Mauritanian bloggers face defamation charges for reporting on corruption

Photo via Nasser Weddady on Twitter

Mauritanian authorities arrested two bloggers, Abderrahmane Weddady and Cheikh Ould Jiddou, for reporting on corruption.

Weddady and Jiddou were arrested on March 22, after they appeared before Mauritania’s Economic Crimes Unit to respond to a summons. Both had investigated and reported on allegations of corruption involving the country’s president, Mohamed Ould Abdel Aziz.

Prior to their arrests, they both wrote on Facebook about the alleged ties of Ould Abdel Aziz to a US $2 billion bank account in Dubai. According to media reports, Emirati authorities had frozen the account at the request of the US Department of the Treasury, in its fight against money laundering.

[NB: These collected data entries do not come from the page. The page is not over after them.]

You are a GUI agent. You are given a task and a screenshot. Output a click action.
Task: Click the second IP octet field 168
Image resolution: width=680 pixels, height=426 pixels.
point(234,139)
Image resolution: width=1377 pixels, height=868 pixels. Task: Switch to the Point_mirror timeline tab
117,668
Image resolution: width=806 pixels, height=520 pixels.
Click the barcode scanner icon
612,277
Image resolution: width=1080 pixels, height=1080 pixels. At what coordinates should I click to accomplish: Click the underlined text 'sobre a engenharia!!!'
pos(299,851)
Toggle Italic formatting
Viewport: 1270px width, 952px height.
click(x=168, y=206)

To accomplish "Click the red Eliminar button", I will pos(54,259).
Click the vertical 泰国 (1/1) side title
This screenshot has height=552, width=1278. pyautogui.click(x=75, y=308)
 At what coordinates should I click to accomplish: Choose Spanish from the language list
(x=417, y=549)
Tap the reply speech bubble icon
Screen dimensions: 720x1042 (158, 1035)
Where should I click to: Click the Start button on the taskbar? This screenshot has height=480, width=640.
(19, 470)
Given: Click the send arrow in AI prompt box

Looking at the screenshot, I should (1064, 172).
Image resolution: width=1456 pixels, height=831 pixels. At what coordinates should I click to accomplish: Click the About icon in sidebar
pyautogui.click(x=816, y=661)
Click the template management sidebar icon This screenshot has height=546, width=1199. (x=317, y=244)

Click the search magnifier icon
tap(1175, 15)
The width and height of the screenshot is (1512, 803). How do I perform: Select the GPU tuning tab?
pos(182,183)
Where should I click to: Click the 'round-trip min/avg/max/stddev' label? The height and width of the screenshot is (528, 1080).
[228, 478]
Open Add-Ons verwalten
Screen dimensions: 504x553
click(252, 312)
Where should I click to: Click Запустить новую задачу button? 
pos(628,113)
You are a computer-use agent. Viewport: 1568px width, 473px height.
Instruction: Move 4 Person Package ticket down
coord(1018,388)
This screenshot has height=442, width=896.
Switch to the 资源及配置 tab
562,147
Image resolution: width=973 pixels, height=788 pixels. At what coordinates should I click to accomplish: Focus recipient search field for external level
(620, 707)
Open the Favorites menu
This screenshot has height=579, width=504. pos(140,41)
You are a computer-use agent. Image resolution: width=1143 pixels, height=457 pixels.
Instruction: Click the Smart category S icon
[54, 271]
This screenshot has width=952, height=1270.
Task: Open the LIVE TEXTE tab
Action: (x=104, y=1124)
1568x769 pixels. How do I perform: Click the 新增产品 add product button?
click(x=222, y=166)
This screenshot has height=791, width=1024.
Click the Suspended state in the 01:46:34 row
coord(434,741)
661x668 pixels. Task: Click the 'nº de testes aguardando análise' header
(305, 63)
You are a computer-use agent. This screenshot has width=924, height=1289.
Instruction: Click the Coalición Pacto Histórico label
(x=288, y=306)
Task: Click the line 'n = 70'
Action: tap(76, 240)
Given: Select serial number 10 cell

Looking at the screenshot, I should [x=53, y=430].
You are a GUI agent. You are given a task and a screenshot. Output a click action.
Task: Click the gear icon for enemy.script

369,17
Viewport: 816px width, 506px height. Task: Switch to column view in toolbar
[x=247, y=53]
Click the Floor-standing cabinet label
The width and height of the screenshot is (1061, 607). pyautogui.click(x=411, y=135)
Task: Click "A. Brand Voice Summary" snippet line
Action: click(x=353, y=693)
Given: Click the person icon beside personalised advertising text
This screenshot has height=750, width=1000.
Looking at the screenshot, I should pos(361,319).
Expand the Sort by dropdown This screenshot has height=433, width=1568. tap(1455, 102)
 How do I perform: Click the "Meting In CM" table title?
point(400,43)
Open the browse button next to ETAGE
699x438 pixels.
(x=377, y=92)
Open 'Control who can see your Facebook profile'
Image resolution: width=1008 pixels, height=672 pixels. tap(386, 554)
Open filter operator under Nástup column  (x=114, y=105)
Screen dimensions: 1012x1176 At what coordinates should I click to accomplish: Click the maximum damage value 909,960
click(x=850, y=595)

Weddady wrote on his Facebook page that police questioned him about his sources and asked why he did not wait for the state to investigate the matter. He answered that the news of the frozen assets was reported online and by foreign media, and that he has “no faith in a serious investigation into any crime involving the president and those around him”.

In early March, both bloggers were summoned and questioned by the unit about their writings on the alleged assets. Authorities confiscated their passports and national ID cards, and then released them that same day.

Then on March 22, police arrested the two men after the public prosecutor's office concluded that the reports were untrue and pledged to investigate and prosecute those who disseminated them to “harm the country, its institutions, its citizens and its judicial and financial systems.”

The two bloggers stand accused of spreading “false accusations” against Ould Abdel Aziz under Article 348 of Mauritania’s Penal Code. They risk between six months to five years in jail each. They remain in jail pending trial. 

In an interview with Global Voices via WhatsApp, Nasser Wedaddy, the brother of Abderrahmane Weddady and a Global Voices community member, said that prosecutors have failed to present actual evidence against Abderrahmane and Ould Jiddou. He also noted that their lawyers have found no actual evidence on file for the case. He said:

The prosecutor alleges that the evidence was ‘lost’. It's his euphemism for “we don't have any evidence to charge them, and we made it all up.”

Since 2016, Abderrahmane Weddady had also been reporting and writing about a real estate scam, in which a man with alleged ties to the president’s family, fraudulently acquired ownership of houses of thousands of Mauritania to resell them, his brother Nasser Weddady said. Jiddou also wrote about the scam on his Facebook page, his wife told Human Rights Watch.

Nasser Wedaddy also commented on this work:

My brother's 39-month investigation into the country's biggest ponzi scheme since its independence has been credited by many as a service to society. He managed to uncover a swindle that ended up costing over 700 families their homes and savings. He even uncovered how the current President is protecting and benefiting from the scam.

Freedom of expression is tightly restricted in Mauritania and the authorities often use criminal defamation laws to silence human rights activists, bloggers and journalists who speak out against the regime or expose government wrongdoing.

In a statement to Global Voices, the family of Abderrahmane Weddady demanded that both men be released and all charges against them dropped:

We demand the immediate and unconditional release of both Abderrahmane Weddady and Cheikh Ould Jiddou. And the formal dismissal of any legal procedures against them, and a formal apology from the Mauritanian government for this gross and arbitrary subversion of the legal system to persecute political opponents.